Justia Contracts Opinion Summaries
Articles Posted in Vermont Supreme Court
Shattuck v. Peck
Defendant Donna Mae Peck appealed a superior court judgment that granted plaintiff Victor Shattuck a writ of possession for the parties' former residence in Cavendish and that denied her counterclaim for an equitable interest in the Cavendish property and another former residence in Springfield. Between December 1997 and June 1999, plaintiff purchased two adjoining parcels of land in Cavendish. He made most of the payments for the first parcel, but defendant made a significant financial contribution toward payment of the second parcel. In 2001, plaintiff conveyed the Cavendish properties to himself and defendant as joint tenants with rights of survivorship, and defendant conveyed the Springfield property to herself and plaintiff as joint tenants with rights of survivorship. The parties lived together in Cavendish until June 2010, when plaintiff decided to end their relationship. Following an angry confrontation, defendant obtained a relief-from-abuse order against plaintiff and was awarded sole possession of the Cavendish property. Plaintiff subsequently filed a complaint in superior court seeking to evict defendant from the Cavendish property. Defendant answered and counterclaimed, alleging that the Cavendish and Springfield properties were the subject of a partnership agreement between the parties. Alleging that she had been induced to convey the Springfield properties by plaintiff's fraudulent misrepresentations, she also sought equitable relief through imposition of a resulting or constructive trust. She later claimed that the Cavendish property was also held in a constructive trust for her benefit. The Supreme Court affirmed the superior court: "pursuant to the principles of equity, not every unmarried cohabitant who confers an economic benefit on his or her partner is entitled to payback if the relationship ends. In this case, defendant may or may not ultimately be entitled to restitution, whether in the form of a constructive trust or a money judgment, for her substantial investments in the Cavendish and Springfield properties, and any such judgment could well be subject to offsets for benefits received." View "Shattuck v. Peck" on Justia Law
Long Trail House Condominium Assoc. v. Engelberth Construction, Inc.

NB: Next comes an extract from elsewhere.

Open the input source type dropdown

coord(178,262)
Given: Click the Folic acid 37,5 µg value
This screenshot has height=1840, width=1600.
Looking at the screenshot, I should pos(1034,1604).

This litigation arose from the construction of a 143-unit condominium complex. Plaintiff Long Trail House Condominium Association appealed a trial court’s order granting summary judgment to defendant general contractor Engelberth Construction, Inc. on its complaint. The Association argued that the court erred in: (1) applying the economic loss rule to bar its negligence claim; and (2) dismissing its breach of implied warranty claim. Upon review of the trial court record, the Supreme Court affirmed, finding no error in the trial court's decision. View "Long Trail House Condominium Assoc. v. Engelberth Construction, Inc." on Justia Law
Evans Group, Inc. v. Foti
Appellant Foti Fuels, Inc. (Foti), a fuel distributor, appealed a Civil Division’s judgment in favor of Evans Group, Inc. (Evans), also a fuel distributor. Evans cancelled its agreement to sell fuel to Foti for resale and delivery to a retail gasoline station, and sued for payment of an outstanding balance of $68,864. Foti claimed the unilateral termination of the agreement violated the federal Petroleum Marketing Practices Act (PMPA) which regulates fuel franchise agreements. The trial court determined that Foti was not a "franchisee" within the meaning of the PMPA and, therefore, not entitled to its contract termination protections. Upon review of the matter, the Supreme Court affirmed. View "Evans Group, Inc. v. Foti" on Justia Law
First Quality Carpets, Inc. v. Kirschbaum
Appellants Warren and Wynne Kirschbaum appealed a trial court's ruling in favor of Appellee First Quality Carpets, Inc. arising from a dispute they had over carpet installed in 2007. The Kirschbaums argued that the civil division erred in awarding First Quality attorney's fees under 9 V.S.A. 4007(c) of the Prompt Pay Act because that section of the statute authorizing attorney's fees recovery effectively expired in 1996 pursuant to a sunset provision included in the Act. Alternatively, the Kirschbaums argued that because they withheld payment to First Quality in good faith, they were entitled to a directed verdict and that First Quality should not have been awarded attorney's fees under 4007(c). Finally, the Kirschbaums argued that the court erred in denying their counterclaim under the Consumer Fraud Act. Upon review, the Supreme Court affirmed the trial court in all respects.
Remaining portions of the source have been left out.